# [Work request]
Keyword search on "resolution": report each line of the records that contains it.

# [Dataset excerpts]
┄┄┄┄┄┄

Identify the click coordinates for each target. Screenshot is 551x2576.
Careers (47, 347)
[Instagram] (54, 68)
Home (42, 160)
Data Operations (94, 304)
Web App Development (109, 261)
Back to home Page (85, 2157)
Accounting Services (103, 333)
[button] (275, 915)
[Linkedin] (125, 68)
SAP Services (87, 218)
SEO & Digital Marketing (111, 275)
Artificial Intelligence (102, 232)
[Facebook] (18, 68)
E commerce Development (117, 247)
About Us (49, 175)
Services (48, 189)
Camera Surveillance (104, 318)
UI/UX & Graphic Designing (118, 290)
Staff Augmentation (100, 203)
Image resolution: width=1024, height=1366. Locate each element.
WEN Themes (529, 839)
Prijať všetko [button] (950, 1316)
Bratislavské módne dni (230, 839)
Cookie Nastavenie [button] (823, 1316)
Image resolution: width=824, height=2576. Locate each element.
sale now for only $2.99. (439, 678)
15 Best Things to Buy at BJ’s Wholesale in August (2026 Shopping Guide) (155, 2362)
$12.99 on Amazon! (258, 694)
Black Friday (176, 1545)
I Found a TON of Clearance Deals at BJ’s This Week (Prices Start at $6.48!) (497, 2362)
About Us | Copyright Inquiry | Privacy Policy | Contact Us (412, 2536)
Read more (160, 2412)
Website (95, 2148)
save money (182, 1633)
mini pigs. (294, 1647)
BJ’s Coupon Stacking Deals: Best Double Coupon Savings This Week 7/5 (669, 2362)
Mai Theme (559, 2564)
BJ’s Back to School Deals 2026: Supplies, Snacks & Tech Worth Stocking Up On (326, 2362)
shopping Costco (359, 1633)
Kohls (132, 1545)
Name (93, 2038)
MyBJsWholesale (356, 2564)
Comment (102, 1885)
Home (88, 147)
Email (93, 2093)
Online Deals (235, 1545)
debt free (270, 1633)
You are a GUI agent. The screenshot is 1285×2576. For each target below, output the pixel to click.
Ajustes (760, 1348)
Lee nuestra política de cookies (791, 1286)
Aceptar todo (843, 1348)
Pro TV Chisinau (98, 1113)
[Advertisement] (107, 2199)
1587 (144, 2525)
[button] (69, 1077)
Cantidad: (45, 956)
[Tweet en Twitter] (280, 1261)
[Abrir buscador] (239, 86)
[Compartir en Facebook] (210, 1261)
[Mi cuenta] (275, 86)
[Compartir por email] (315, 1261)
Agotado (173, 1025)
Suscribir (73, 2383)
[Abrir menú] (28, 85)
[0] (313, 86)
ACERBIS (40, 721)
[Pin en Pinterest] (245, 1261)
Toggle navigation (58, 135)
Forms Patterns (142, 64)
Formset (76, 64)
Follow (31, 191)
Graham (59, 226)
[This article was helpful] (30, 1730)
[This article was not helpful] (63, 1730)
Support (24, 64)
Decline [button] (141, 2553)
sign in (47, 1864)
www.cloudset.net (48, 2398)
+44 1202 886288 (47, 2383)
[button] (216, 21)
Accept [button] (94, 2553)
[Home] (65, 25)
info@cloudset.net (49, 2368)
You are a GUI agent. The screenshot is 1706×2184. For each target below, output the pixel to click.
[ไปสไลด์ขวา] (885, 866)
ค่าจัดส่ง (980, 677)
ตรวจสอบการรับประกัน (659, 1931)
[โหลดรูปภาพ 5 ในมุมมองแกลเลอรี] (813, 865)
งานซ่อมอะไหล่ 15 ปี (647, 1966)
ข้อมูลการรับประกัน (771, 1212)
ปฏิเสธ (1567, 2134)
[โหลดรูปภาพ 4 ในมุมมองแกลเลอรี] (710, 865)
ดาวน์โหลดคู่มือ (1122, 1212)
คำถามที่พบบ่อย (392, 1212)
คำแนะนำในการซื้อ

┄┄┄┄┄┄

# [Answer to this problem]
Image resolution: width=1024, height=1366. Locate each element.
Image resolution: width=824, height=2576. Locate each element.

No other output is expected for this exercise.